Making credentials available to MLDB in batch mode

Credentials are JSON objects that have the following format:

Field, Type, Default	Description
resourceType string	Type of resource that this credential rule applies to. Currently, resources of type aws:s3 are supported when accessing AWS S3.
resource string	Resource that this credential rule applies to. This is a URI style path. If the requested resource match this prefix, the credentials will be used. The most specific match is used. If this is empty, the credentials will be used for all resources of type `resourceType`.
expiration Date `"1970-01-01T00:00:00Z"`	Date on which credentials expire. After this date they will no longer match.
extra JSON	Extra credential parameters. Some credentials types require extra information; that information can be put here. See the documentation for the specific credentials type for more information.
credential Credential	Credentials for when the pattern matches. These will be returned to the caller if the above rules match.

with the credential field (which define the actual credentials and the resource to access) as follows:

Field, Type, Default	Description
provider string	Provider of credentials. This is an identifier that could help locating where the credentials are stored.
protocol string	Protocol to use to access the service
location string	Location of the service. This is used where there are multiple places that the same service can be provided, but we want to access the most local one.
id string	User ID to use to access the service. This is sometimes called the key ID or user name.
secret string	Secret key to use to access the service. This is sometimes called the access key or password. It is secret and sensitive.
extra JSON	Extra configuration needed to access the service. Some service providers require extra information that can't be added to the rest of the fields, and that information should go here. See the documentation for the service providers for more information.
validUntil Date `"1970-01-01T00:00:00Z"`	Time until which the credential is valid. After this date the credentials should not be used; instead a new call should be made to get new credentials.

There are examples of credentials under the Url page.

Credentials can be passed in to MLDB in batch mode via one or both of the following means:

Passing them on the command line in a JSON blob, using the --add-credential command line option, with the credentials following. This can be used multiple times to pass in multiple credentials objects.
Putting them into a file, and providing the URL of the file to the --add-credentials-url command line option. If credentials are needed to access the URL, then they should be added using the --add-credential option before hand.

The contents of the file at the URL can either be:
- A text file with JSON credentials objects one after the other, or
- A text file containing one JSON array, with each element of the array being a JSON credentials object.
- Using the REST API as documented in Url page.

Loading plugins in batch mode

MLDB will not automatically load any plugins in batch mode.
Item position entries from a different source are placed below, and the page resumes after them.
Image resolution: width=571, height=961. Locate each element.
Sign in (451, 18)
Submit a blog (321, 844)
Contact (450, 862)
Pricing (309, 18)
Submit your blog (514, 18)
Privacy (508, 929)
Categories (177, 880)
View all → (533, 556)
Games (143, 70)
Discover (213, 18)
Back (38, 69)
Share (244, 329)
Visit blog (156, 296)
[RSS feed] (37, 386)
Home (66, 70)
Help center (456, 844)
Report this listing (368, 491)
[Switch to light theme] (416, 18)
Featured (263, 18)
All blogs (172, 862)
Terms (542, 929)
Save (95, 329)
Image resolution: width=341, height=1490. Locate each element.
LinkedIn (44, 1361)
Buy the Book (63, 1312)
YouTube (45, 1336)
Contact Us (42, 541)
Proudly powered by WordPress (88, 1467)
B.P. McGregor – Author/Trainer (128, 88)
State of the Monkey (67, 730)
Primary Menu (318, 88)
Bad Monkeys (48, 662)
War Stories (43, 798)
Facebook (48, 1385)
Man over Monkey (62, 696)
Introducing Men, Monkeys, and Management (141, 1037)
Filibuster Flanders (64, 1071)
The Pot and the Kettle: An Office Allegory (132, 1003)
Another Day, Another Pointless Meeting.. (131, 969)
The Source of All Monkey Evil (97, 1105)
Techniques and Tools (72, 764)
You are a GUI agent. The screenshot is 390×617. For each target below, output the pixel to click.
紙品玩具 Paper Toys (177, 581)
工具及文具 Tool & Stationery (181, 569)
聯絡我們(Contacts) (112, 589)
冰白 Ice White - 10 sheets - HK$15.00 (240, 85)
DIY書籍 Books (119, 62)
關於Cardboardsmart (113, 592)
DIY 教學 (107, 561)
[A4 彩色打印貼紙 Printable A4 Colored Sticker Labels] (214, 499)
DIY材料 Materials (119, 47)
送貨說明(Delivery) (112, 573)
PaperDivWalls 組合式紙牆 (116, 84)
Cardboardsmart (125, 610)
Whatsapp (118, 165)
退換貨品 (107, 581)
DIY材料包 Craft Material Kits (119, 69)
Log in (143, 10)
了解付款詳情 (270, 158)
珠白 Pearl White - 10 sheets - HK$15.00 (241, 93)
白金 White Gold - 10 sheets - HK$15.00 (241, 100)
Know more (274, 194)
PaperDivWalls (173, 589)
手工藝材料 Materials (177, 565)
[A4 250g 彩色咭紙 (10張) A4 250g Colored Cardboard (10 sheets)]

To make it do so, add the --plugin-directory <dir> option to the command line. If the directory contains an mldb_plugin.json file, then that will be loaded immediately. If the directory contains no mldb_plugin.json file, but does contain subdirectories, than each subdirectory will be scanned recursively and found plugins loaded.

Note that at a minimum, you will likely want to load up plugins from /opt/mldb/plugins as in the above examples.

Muting last log on error

When MLDB ends with an error condition, by default it logs data about the run. It can be disabled by using the --mute-final-output flag.

Environment Variables (advanced usage)

The following environment variables control MLDB:

RETURN_OS_MEMORY (0 or 1, default 1): if this is set (which it is by default), the whole set of deallocated memory will be returned to the OS whenever a dataset is destroyed. If you observe long pauses after a dataset is destroyed and have a dedicated machine or a container with dedicated memory, you can set this to 0 to disable that behavior.
PRINT_OS_MEMORY (0 or 1, default 0): if this is set (it is not set by default), then each time a dataset is destroyed, the memory usage will be written to the console. In addition, if RETURN_OS_MEMORY=1 then the memory usage will be re-printed after the memory is returned to the operating system.